### Exercise directions
Only the lines from the start of the data through the line with "This screenshot has width=690, height=518." belong in the copy. Restate them word for word, minus the pictures.

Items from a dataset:
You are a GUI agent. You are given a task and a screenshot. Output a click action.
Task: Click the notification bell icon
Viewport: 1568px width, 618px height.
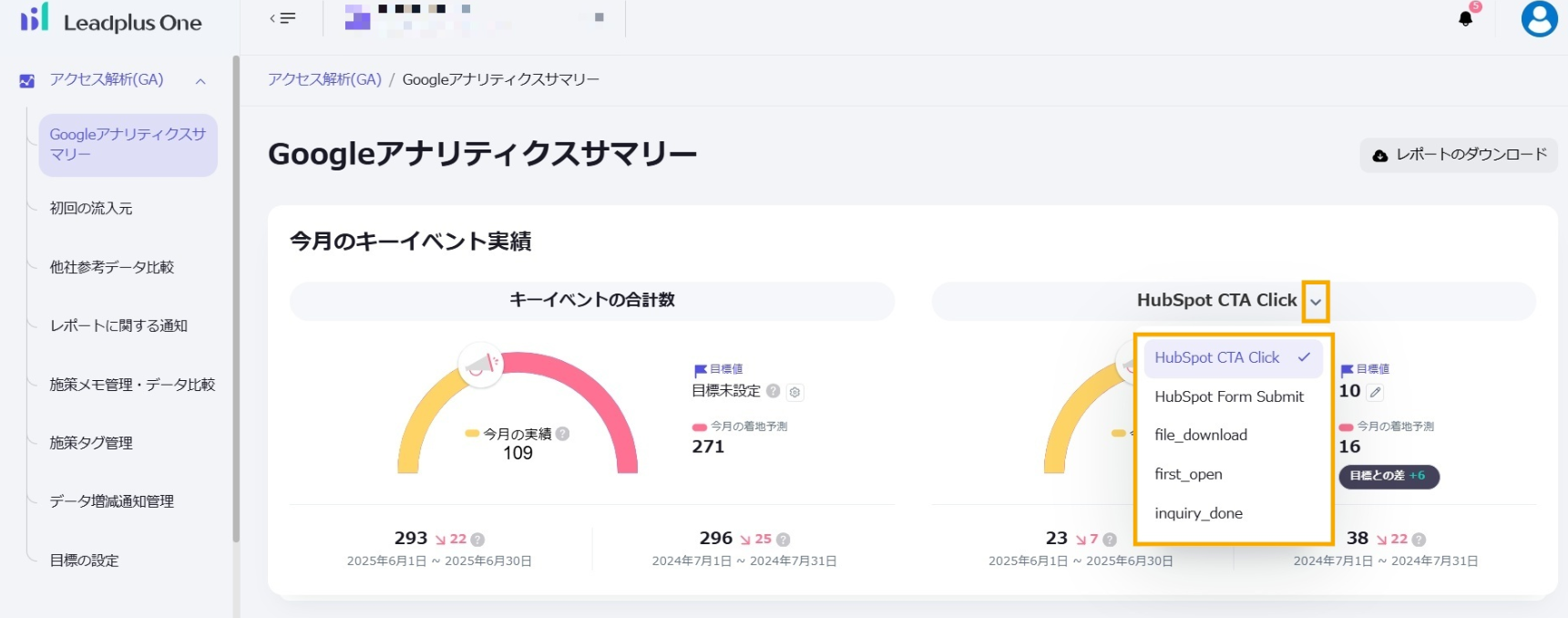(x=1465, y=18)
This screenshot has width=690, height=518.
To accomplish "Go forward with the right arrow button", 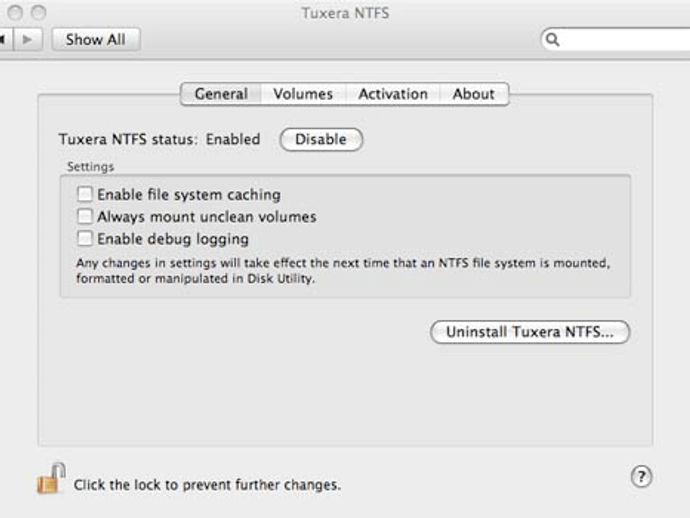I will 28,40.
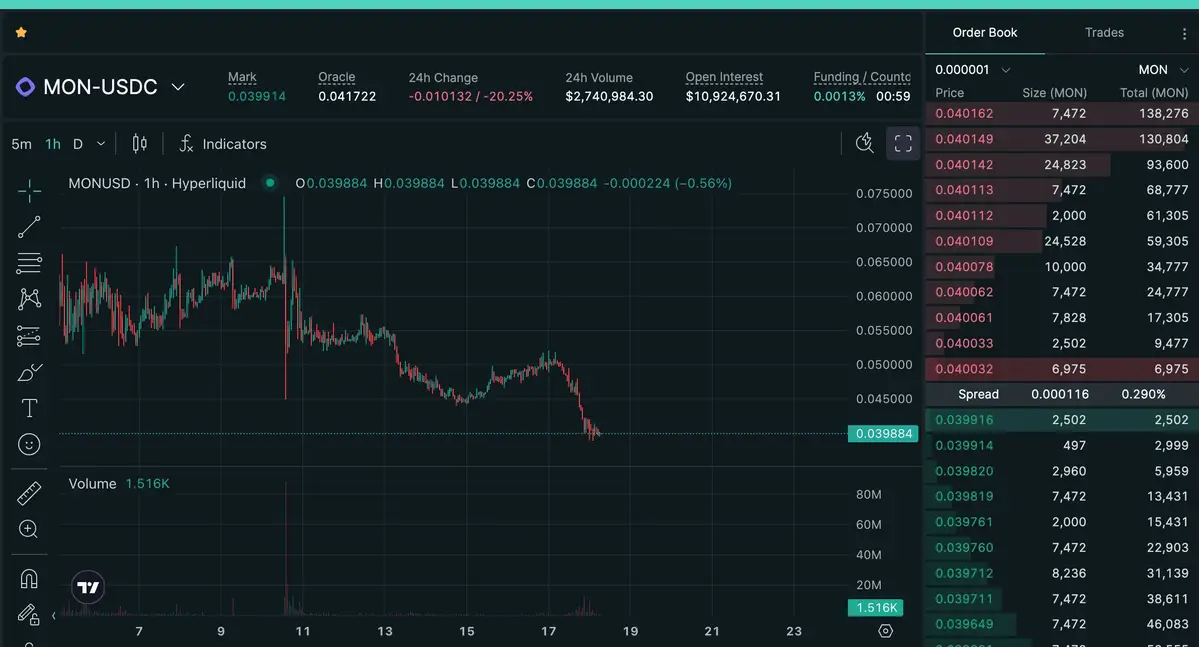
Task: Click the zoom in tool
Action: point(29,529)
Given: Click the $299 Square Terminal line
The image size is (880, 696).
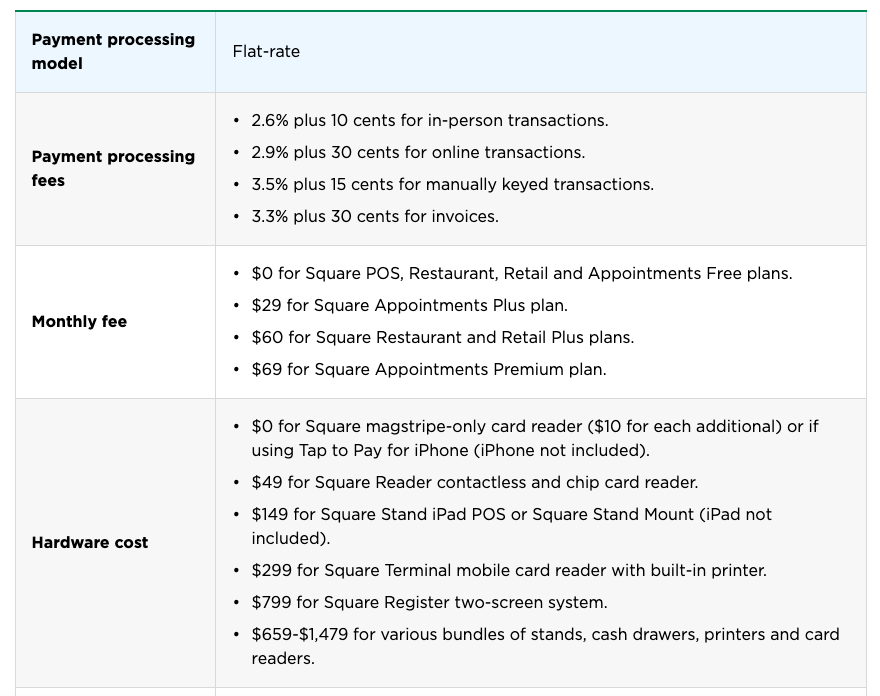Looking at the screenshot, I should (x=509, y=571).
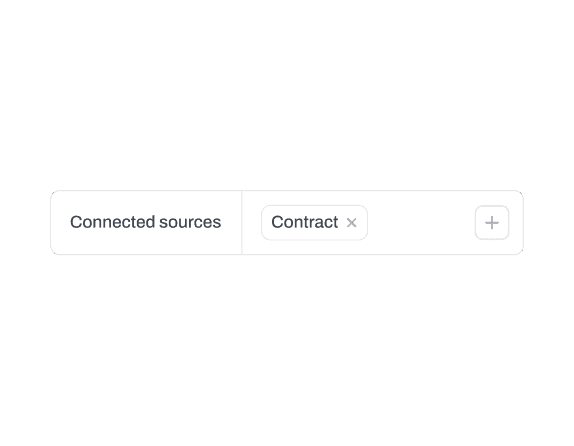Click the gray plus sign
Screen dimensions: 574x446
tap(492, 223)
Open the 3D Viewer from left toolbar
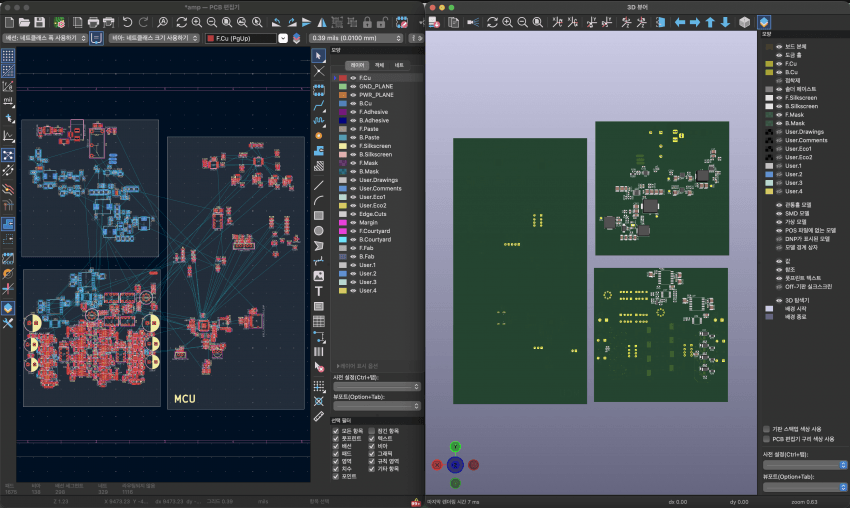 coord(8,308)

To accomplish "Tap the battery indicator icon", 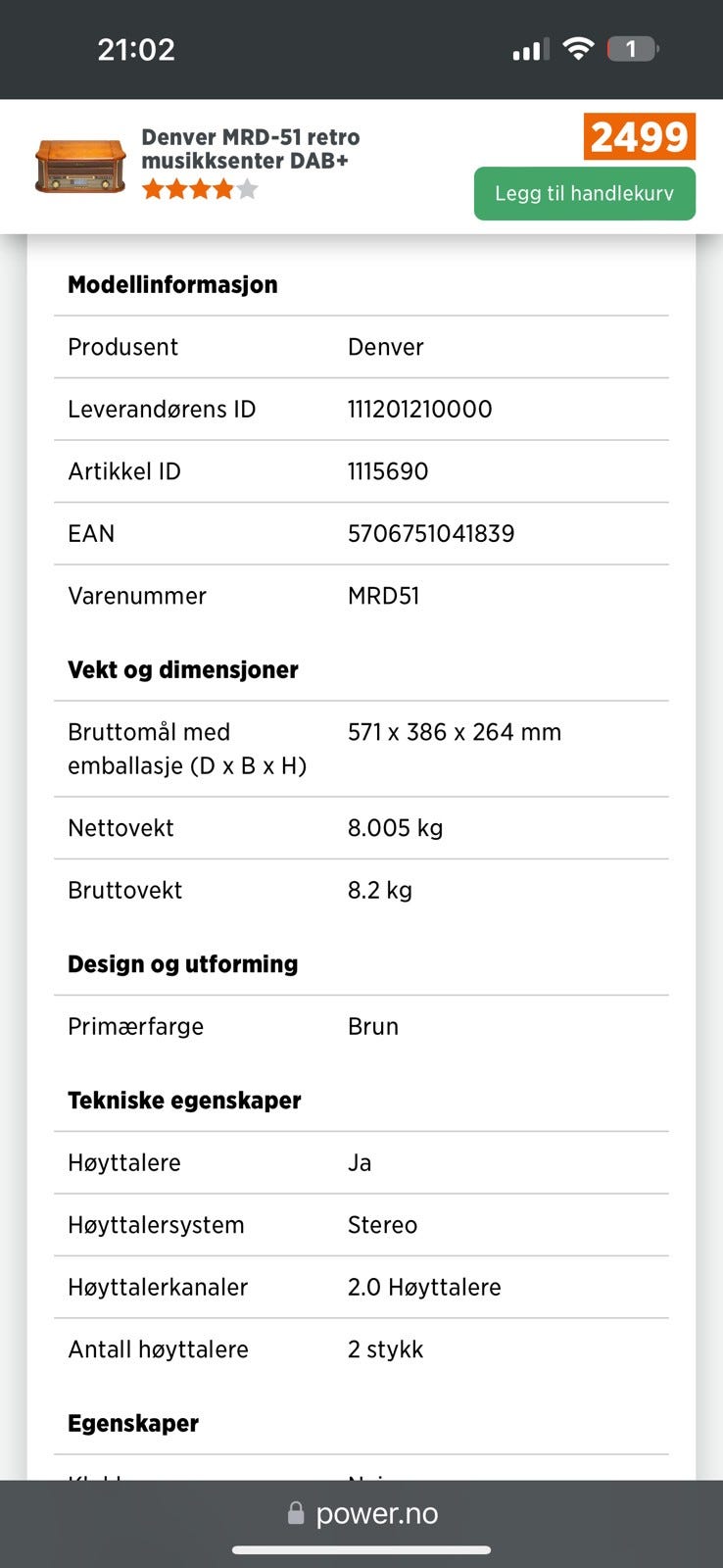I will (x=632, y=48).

### Written solution
You are a GUI agent. You are given a task and a screenshot. Output a click action.
Task: Click the notification bell icon
Viewport: 1568px width, 618px height.
(x=1465, y=18)
This screenshot has width=690, height=518.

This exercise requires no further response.